4 Exercises to treat Deep Gluteal Syndrome

To treat Deep Gluteal syndrome, you should focus on exercises that target hip mobility, not just stretches that give temporary relief. Long lasting improvements are possible simply by strengthening the muscles that are weak and improving hip rotation. For deep gluteal syndrome syndrome, we are specifically talking about hip internal rotation. Here are the keys to banish this problem for good and improve your hip mobility.

We’ll jump right into the exercises since this isn’t a Pinterest recipe for garlic roasted asparagus. Delicious and annoying.

4 Deep Gluteal Syndrome Exercises to Decrease Pain and Improve Hip Mobility

You can click each individual exercise to go directly to the instructions.

1. Quadruped rock back

2. Reverse Clamshell

3. Seated Hip Flexion Isometric

4. Prone Hip Internal Rotation

Related: My back pain is REALLY bad, should I go to the ER? Click here for that answer

#1 How to perform Quadruped Rock Back for deep gluteal syndrome relief

  • start on your hands and knees
  • push butt to heels using hands
  • don’t let your back round excessively
  • hold 10 seconds while breathing in the nose, out through pursed lips to promote relaxation

#2 How to perform the reverse clamshell

  • comfortably lay on your side
  • place a towel roll or small pillow between the knees to keep your hips more neutral
  • rotate the top leg towards the bottom leg, the foot should automatically go towards the ceiling
  • hold 10 seconds while breathing in the nose, out through pursed lips to promote control

#3 How to perform seated Hip Flexion Isometric

  • start by sitting comfortable with the hips at 90 degrees
  • lift the hip towards the ceiling
  • don’t let the low back round excessively
  • hold 10 seconds while breathing in the nose, out through pursed lips to promote control

#4 How to Perform Prone Hip Internal Rotation for deep gluteal syndrome

  • start on your stomach with a small object between the knees to keep the hips neutral
  • slowly rotate the knees towards each other, the feet will fall out
  • hold 10 seconds while breathing in the nose, out through pursed lips to promote relaxation

Perform these deep gluteal syndrome exercises 2 sets of 15 reps of each exercise, and hold each rep for 10 seconds. These can be done 2-3 times a week.

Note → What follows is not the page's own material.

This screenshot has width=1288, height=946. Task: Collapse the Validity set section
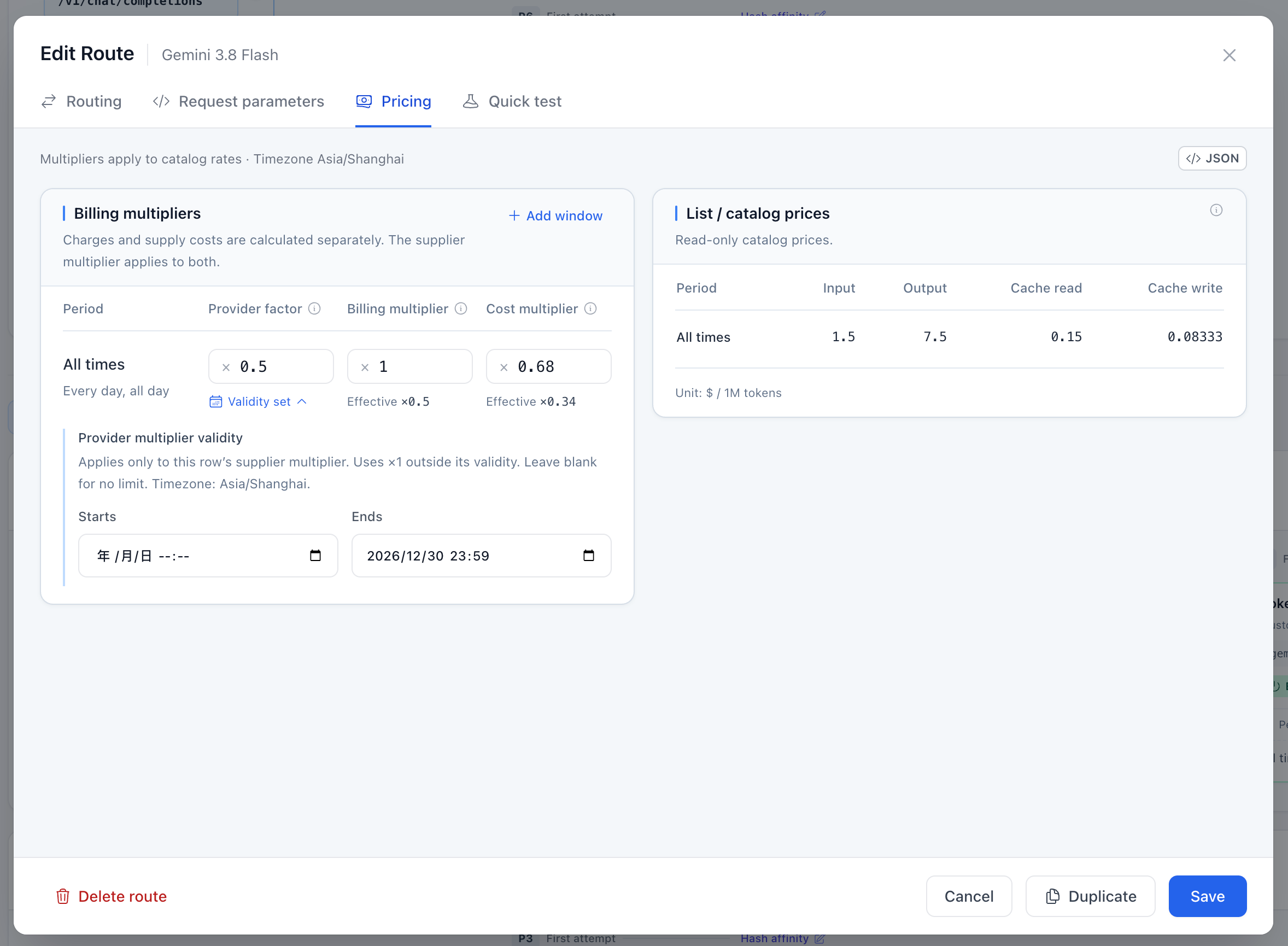[258, 401]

For additional work on hip rotation, see here.

What causes deep gluteal syndrome, a.k.a, piriformis syndrome? 

The traditional idea is the Sciatic nerve is compressed because of overuse of the piriformis muscle.

Over time the piriformis muscle gets shortened and/or stiff, so any time you use the muscle, the compression causes pain in the butt or pain that goes down the leg.

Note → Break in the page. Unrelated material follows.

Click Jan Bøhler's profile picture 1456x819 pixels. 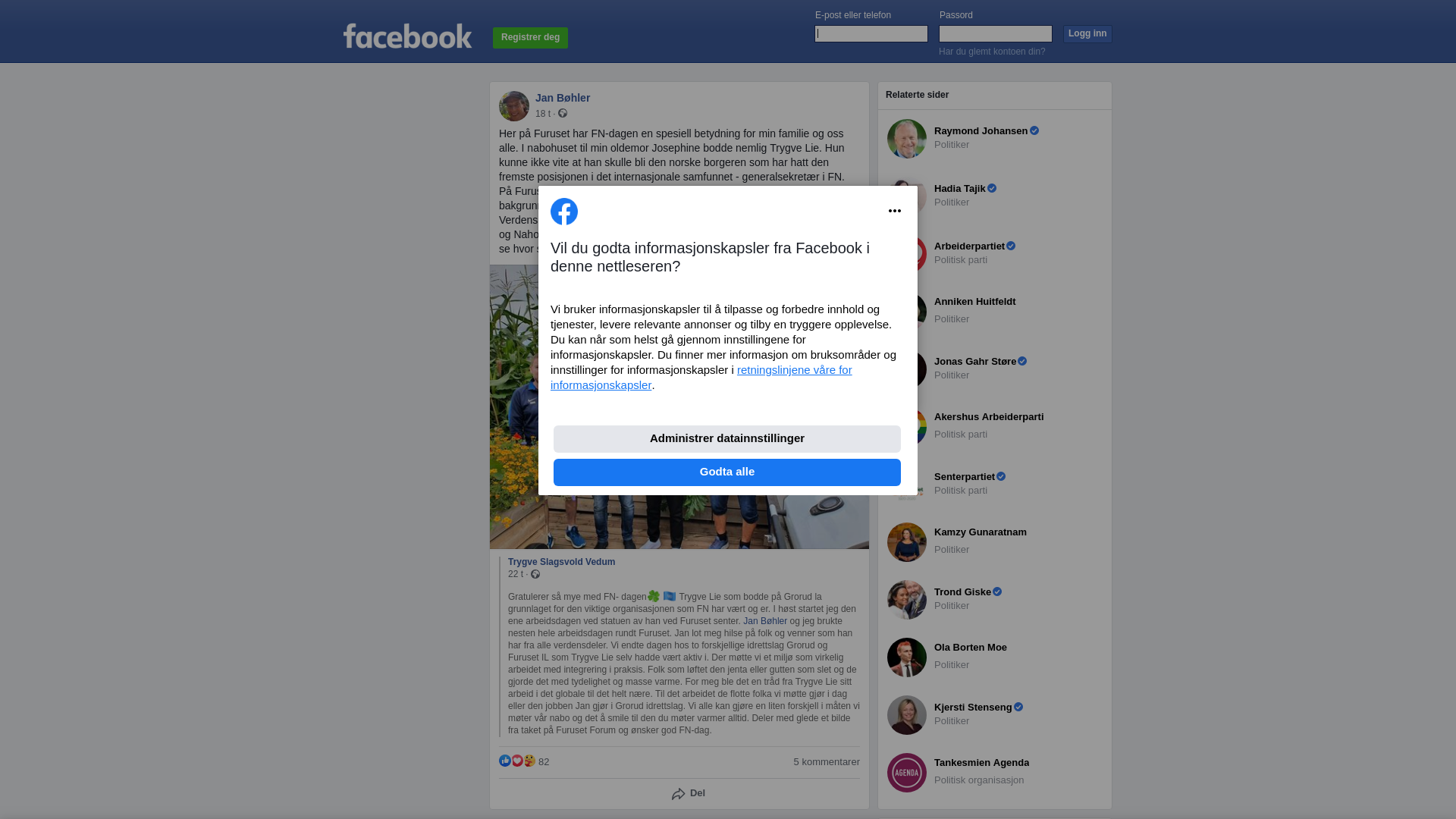click(x=514, y=106)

piriformis as source of pain with deep gluteal syndrome
Sciatic nerve passes through the piriformis muscle

There’s only about a 10% chance (SOURCE) the piriformis muscle is the cause of your problem. 

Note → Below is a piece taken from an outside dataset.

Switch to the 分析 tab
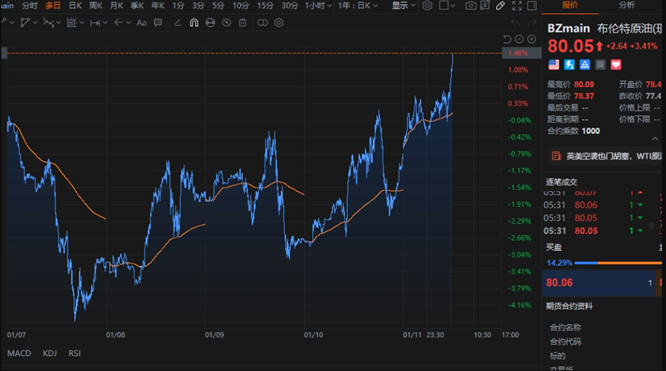 click(627, 5)
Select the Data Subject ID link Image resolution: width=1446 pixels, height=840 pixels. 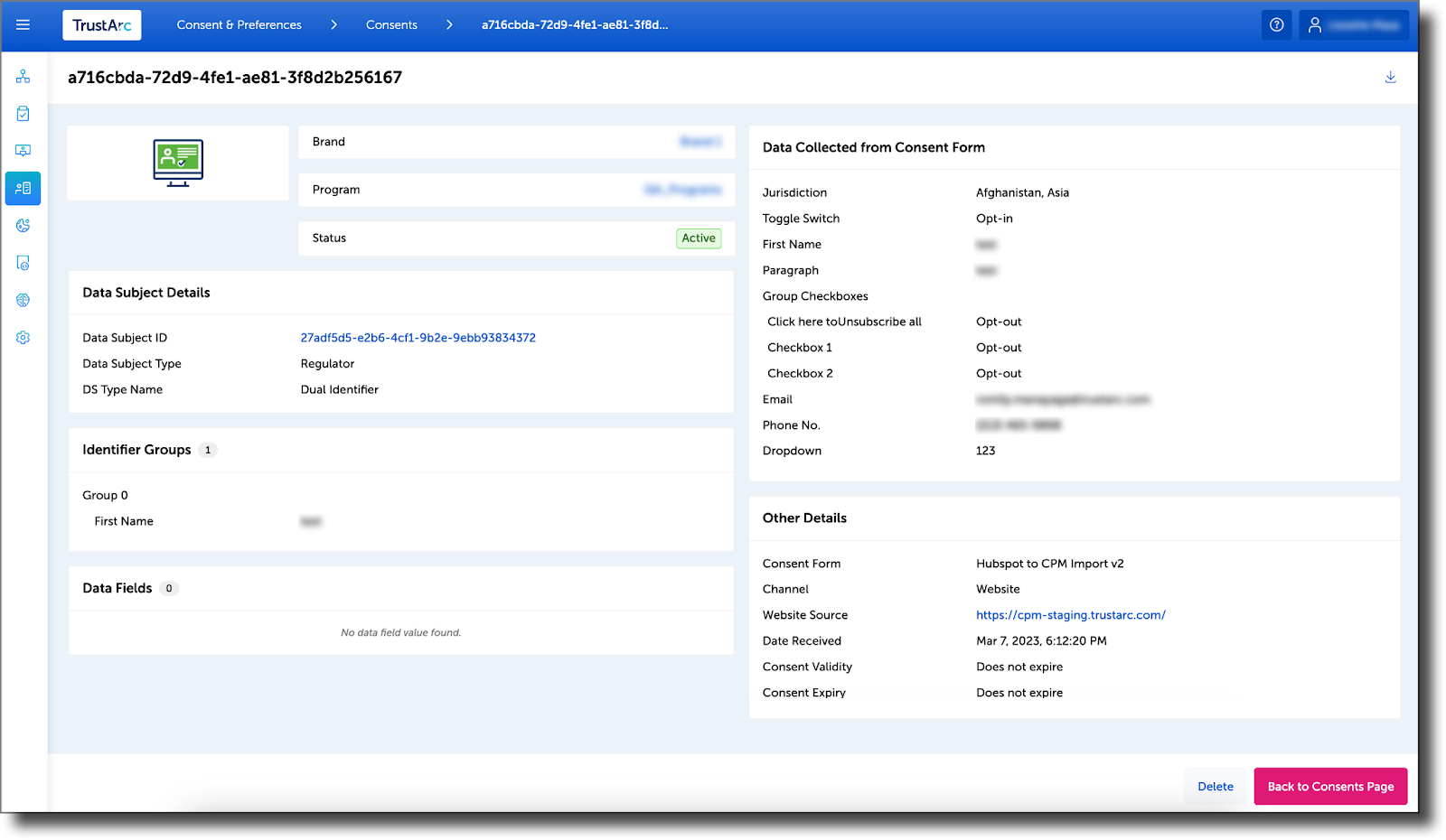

The reason for the small percent chance is because there are so many structures back there that could be the source of the nerve compression besides just the piriformis muscle.

The medical community is actually trying to distance itself from the term sciatica since it is not specific. It does not tell WHY or WHAT is the cause. Don’t expect this to happen anytime soon.

Deep Gluteal Syndrome (DGS) DGS is the (new) preferred name insurance is more likely to reimburse since there is some structure deep in the gluteals that could be compressing the nerve. Assuming the source is not the disc.

It could be both – disc + nerve compression. Not uncommon for back pain to be causes by multiple things.

Don’t worry about what the condition is actually called, that’s a debate for academics and the insurance companies. The treatment DOES NOT CHANGE.

Diagnosing Piriformis Syndrome, or Deep Gluteal Syndrome

You can (kind of) confirm you actually have Deep Gluteal Syndrome, versus pain from a herniated disc, with the following 3 tests.

  1. Flexion Adduction Internal Rotation (FAIR) Test
  2. Flexion Adduction Internal Rotation (FADIR) Test
  3. Seated piriformis stretch test (starts 2:00 in)

The test is positive for deep gluteal syndrome if it recreates YOUR symptoms and pain in the SAME location.

If these are all all negative then likely your issue is disc related, so the nerve compression is at the spine, not somewhere along the path of the sciatic nerve. You can go here for advice on managing that type of pain.

Important to note the tests in the video are done by a therapist on ANOTHER person, but you can get close enough. If all 3 are positive, that’s good enough. 

Prognosis and Summary

If you’ve battled piriform…

…ugh, I mean Scia….

…I mean Deep Gluteal Syndrome and nothing seems to work, this probably will. This is a targeted approach to the hip lateral rotators and a great way to improve hip internal rotation ROM and strength, something lacking in most people anyway. You may notice reduce pain after 1 session, and you’ll likely notice a difference in overall pain in 2-3 weeks if it’s actually DGS.